TASK OBJECTIVE >> Find every line in the data below that contains the string "screenshot", matching its case exactly, and copy each of those lines.

[Entries from a dataset]

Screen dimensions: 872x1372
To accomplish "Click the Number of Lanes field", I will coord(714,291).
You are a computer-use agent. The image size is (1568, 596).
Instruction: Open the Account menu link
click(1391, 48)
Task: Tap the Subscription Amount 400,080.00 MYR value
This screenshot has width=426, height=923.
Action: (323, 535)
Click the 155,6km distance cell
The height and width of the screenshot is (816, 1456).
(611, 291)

ANSWER FOR THE TASK >>
This screenshot has width=426, height=923.
The height and width of the screenshot is (816, 1456).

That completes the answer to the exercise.